Otra vez la Iglesia, Madre y Maestra, se vio en la necesidad de enseñar autoritativamente la ley moral. Pablo VI invitó a toda la Iglesia: Pastores, teólogos, moralistas, pastoralistas, a una reflexión sobre tema tan grave y tan actual. Interesó, incluso, las ciencias profanas linderas con la cuestión: médicos, psicólogos, antropólogos, ecologistas, biólogos, etc. De todos ellos formó una Comisión especial que le diera su opinión responsable. Por fin, pidió oraciones a todos los católicos para reclamar la asistencia del Espíritu Santo a su Iglesia. Durante varios años, él mismo se entregó a la oración, a la reflexión y al estudio personal del tema. Por fin, consciente de su responsabilidad ante Dios y ante la humanidad, por la decisión y el magisterio que adoptara, declaró, en la famosa encíclica Humanae Vitae, que todo acto matrimonial que, positivamente, se apartara del fin procreativo del matrimonio, era, por su naturaleza, inmoral.

Juan Pablo II hace suya esta doctrina en la encíclicaFamiliaris consortiocon esta palabras:“Es precisamente partiendo de la visión integral del hombre y de su vocación, no sólo material y terrena, sino también sobrenatural y eterna (Hum. vit. 7) por lo que Pablo VI afirmó que la doctrina de la Iglesiaestá fundada sobre la inseparable conexión que Dios ha querido y que el hombre no puede romper por propia iniciativa, entre los dos significados del acto conyugal: el significado unitivo y el significado procreador (Ibíd. 12). Y concluyó recalcando que hay que excluir, como intrínsecamente deshonesta,toda acción que, o en previsión del acto conyugal, o en su realización, o en el desarrollo de sus consecuencias naturales, se proponga, como fin o como medio, hacer imposible la procreación (Ibíd.14)(Fam. cons.32).

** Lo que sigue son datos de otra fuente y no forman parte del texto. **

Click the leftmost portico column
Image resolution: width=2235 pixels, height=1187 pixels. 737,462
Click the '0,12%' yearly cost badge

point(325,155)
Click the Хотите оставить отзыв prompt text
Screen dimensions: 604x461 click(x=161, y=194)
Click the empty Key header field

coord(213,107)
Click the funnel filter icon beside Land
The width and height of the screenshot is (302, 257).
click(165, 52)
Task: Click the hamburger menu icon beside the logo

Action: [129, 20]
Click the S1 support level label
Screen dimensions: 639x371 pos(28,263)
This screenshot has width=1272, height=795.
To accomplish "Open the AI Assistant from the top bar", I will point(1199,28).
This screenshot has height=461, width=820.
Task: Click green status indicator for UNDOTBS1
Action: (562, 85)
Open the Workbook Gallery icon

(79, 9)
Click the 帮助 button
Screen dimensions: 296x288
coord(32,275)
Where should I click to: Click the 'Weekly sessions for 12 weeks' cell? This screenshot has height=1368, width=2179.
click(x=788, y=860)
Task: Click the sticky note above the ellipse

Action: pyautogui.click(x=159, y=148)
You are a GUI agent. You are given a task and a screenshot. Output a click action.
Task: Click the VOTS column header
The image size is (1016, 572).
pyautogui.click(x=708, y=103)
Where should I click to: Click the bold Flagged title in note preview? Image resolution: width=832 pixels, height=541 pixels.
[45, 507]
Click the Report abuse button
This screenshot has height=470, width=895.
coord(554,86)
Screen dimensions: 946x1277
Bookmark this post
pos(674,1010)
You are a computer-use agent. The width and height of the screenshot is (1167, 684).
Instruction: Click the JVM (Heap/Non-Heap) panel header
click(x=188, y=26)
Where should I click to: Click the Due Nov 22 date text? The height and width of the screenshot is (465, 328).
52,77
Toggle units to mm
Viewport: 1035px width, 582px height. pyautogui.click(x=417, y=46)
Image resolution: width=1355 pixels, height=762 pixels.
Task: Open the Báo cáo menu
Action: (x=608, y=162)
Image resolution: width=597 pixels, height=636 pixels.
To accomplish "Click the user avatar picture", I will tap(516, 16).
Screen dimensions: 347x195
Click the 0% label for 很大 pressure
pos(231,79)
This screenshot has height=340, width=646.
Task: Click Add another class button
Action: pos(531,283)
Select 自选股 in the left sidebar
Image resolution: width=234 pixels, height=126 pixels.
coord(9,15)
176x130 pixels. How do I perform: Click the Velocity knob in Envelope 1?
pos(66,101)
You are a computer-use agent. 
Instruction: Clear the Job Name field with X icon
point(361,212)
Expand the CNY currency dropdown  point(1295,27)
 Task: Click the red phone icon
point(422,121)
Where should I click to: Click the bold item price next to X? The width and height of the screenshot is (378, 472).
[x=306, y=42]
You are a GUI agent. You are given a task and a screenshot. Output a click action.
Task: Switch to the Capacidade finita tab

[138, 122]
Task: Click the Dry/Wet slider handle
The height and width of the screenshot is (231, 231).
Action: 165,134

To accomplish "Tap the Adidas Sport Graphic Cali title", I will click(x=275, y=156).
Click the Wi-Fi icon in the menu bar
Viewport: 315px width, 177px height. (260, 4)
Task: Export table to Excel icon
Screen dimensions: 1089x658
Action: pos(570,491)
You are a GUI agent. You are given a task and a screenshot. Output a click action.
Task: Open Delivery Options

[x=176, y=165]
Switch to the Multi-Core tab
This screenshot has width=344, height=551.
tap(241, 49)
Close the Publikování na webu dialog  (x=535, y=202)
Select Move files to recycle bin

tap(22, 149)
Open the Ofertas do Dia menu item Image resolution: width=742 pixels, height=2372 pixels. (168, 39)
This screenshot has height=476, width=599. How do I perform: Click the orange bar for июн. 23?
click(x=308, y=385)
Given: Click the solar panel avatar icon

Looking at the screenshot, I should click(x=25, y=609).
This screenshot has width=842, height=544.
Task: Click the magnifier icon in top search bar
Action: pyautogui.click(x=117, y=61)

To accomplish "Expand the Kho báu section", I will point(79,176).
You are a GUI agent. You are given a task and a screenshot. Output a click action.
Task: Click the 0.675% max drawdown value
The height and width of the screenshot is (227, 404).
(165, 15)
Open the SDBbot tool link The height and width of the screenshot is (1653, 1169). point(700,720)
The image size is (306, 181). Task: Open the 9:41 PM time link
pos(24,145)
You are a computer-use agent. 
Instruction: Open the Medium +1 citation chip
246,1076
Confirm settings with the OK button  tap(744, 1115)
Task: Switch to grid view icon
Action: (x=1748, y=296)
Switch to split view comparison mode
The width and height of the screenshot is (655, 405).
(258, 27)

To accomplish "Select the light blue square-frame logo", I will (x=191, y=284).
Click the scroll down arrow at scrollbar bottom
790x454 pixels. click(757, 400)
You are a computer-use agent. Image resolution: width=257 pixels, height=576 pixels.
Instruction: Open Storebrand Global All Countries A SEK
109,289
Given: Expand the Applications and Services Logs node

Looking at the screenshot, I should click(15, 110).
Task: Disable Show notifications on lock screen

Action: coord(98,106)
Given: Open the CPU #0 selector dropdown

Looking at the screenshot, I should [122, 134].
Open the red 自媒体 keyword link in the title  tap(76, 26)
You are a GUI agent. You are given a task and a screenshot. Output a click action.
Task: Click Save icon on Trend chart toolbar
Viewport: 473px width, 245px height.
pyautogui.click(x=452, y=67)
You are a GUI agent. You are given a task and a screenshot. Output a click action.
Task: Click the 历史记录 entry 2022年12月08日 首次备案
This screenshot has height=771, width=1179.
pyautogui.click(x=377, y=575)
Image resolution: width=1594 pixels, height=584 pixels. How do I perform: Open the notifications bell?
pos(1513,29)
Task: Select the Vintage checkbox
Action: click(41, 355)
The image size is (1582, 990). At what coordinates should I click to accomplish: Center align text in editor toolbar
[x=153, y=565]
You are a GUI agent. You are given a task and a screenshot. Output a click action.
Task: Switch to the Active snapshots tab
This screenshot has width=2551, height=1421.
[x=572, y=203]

No fue una definición dogmática; porque expresamente Pablo VI dice en la encíclica que no tiene intención de hacerla. Pero, fuera de eso, todas las condiciones del Magisterio infalible parecen verificarse en esta decisión de Pablo VI. Lo cual indica que, aunque formalmente, por falta de intención, no se trate de una definición dogmática, prácticamente la Iglesia, los moralistas y los confesores no deben dudar en asimilar esa doctrina y llevarla a la práctica como cierta en su ministerio.

A pesar de esto, no pocos han seguido manteniendo la postura contraria.

Pero, últimamente, el Sínodo de los Obispos –y con ellos Juan Pablo II, como hemos visto– ratificó la doctrina de la Humanae Vitae: “Este sagrado Sínodo, reunido en la unidad de la fe con el sucesor de Pedro, mantiene firmemente lo que ha sido propuesto en el Concilio Vaticano II (GS 50) y después en la encíclica Humanae Vitae; y, en concreto, que el amor conyugal debe ser plenamente humano, exclusivo y abierto a una nueva vida” (Fam. cons. 29, nota).

Recuérdese que, también aplicada a esta materia, la ley de la gradualidad fue rechazada por la Familiaris consortio (Fam. cons. 34).

Si la familia cristiana debe aceptar generosamente la responsabilidad de cooperar con Dios al nacimiento de una nueva vida, mucho mayor es su responsabilidad en la conservación de una vida humana que ya ha empezado. El aborto es la gravísima inmoralidad contra la conservación de la vida.

Supuesta la existencia de un nuevo ser humano, su destrucción es la violación de derecho fundamental a vivir, es un verdadero homicidio. Pero el homicidio más odioso que se puede imaginar: el de unos padres que traen un nuevo ser a la existencia, y a continuación se la quitan por comodidad u otras razones, igualmente repudiables; ser al que se deben totalmente con un amor que la naturaleza ha hecho el más fuerte de los amores, y ellos convierten en odio mortal; ser absolutamente indefenso al que, villanamente, arrancan la posibilidad de vivir.

Es totalmente inaceptable el tratar de disculpar tan horrible proceder con las discusiones sobre el momento de la animación del feto: antes de la cual no existiría el nuevo ser ni, por tanto, su derecho a la vida. La ciencia biológica se va poniendo de acuerdo en que hay nueva vida, específicamente humana, desde el momento de la unión de las dos células masculina y femenina. Pero aunque no se diera aún certeza científica de la realidad de esa vida humana, es ya cierta su probabilidad. Ahora bien, es un principio moral, aceptado por todos, que no se puede realizar una acción que, probablemente, va a destruir una vida humana. Ponen por ejemplo el cazador que ve movimiento en unos matorrales, movimiento que puede ser de un animal, pero probablemente también de una persona humana. El cazador, en conciencia, no puede disparar, porque probablemente va a destruir una vida humana. Igualmente, el aborto es, por lo menos probablemente, un asesinato; lo que es inadmisible.

Es verdaderamente horrible que tantos padres y madres no se sientan estremecidos ante la muerte de sus niños inocentes. Y más horrible aún que tales prácticas hayan sido legitimadas civilmente por la legislación de no pocas naciones. Verdadera vergüenza de una pretendida civilización que se cotiza más por el progreso material y las comodidades que proporciona que por los valores morales. ¿Con qué razones pueden las leyes castigar otros crímenes contra la vida, que no sean aplicables a la vida que comienza? ¿Y qué excusa razonable puede haber para no considerar delictiva su eliminación? ¿La inconsciencia del feto? También un niño de un año es inconsciente. ¿Se puede justificar su eliminación?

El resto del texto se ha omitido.